The city is a total interior. Like a new kind of nature, urban mediums proliferate indefinitely, pervading all available space. Their atmospheric qualities are not only defined by the weather, but by a growing range of substances and forces that form a vast ocean of chemicals, energy and information. The ghost architecture that inadvertently penetrates the objects and assemblages present in our daily lives is as important for the qualification of our environment as traditional, solid and visible architecture. Consequently, there is virtually no context (social, political, professional) where material practices can simply ignore such environmental densification.
We live immersed in a complex and—largely artificial—active environment that we voluntarily or involuntarily incorporate to our bodies in a process where ultimately the subject and the environment form a common substance.
This is the starting point of our research: through a series of essentially architectural processes that can be called 'urban enchantments,’ individuals and objects come to share a reciprocal impregnation. This spatial erotica consists of the relationship, sometimes unnoticed and violent, sometimes playful and hedonistic, between subject and medium.
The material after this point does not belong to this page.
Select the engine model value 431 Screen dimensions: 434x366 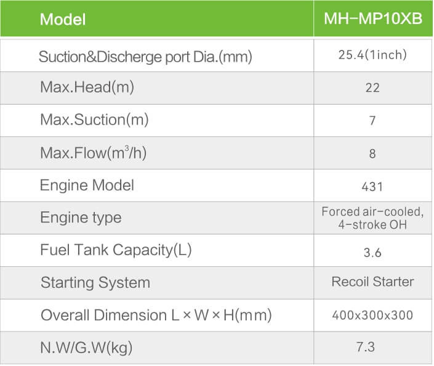pyautogui.click(x=372, y=186)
This research aims at the construction of an expanded and multifaceted idea of environment through the analysis of its quintessential components and physical stimuli, here called ambient effects. Such effects are inevitably accompanied by two key elements. On the one hand there is Structure, which refers to the objects or devices that produce them. On the other hand, the Affect experimented by the subject; namely, the emotional and physiological consequences involved in effect assimilation. The resulting three interlinked concepts, Structure-Effect-Affect, provide the overall conceptual structure of this study.
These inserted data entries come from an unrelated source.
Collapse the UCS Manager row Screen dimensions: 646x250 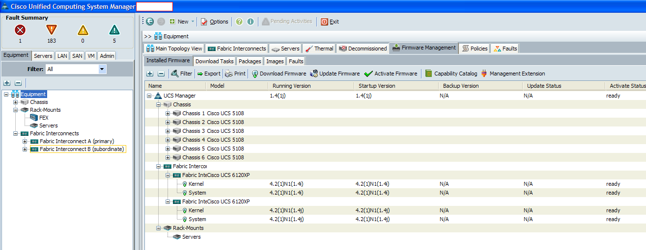[149, 96]
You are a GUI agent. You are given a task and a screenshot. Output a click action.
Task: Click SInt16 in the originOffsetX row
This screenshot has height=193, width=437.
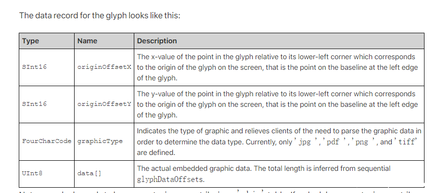point(34,67)
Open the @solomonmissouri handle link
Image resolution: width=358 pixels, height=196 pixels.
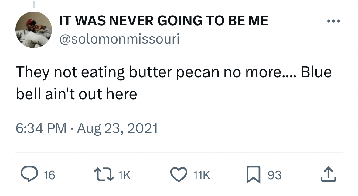(119, 39)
Three main sections are proposed. The first one investigates the concept of ambient effect in different ways: as an artistic figure, as the origin of a new spatial paradigm originated within scientific practices and, finally, as an aesthetic category. The middle section deals with the relationship between structure and effect, and focuses on the construction of certain artifacts and assemblages whose sole purpose is to characterize space by environmental emissions only. Finally, the third part investigates architecture’s quest for ultimate ambiental materiality, that is, a space where structure, atmosphere and psyche finally converge.
The strategies, from the epistemological to the technical, leading to the production of all kinds of effects—be they ornamental, emotional or physiological,—and the practices that focus on effects and not the objects from where they come, will be studied. All of them will open new windows to a contemporary notion of environment and will contribute to the construction of new living habitats.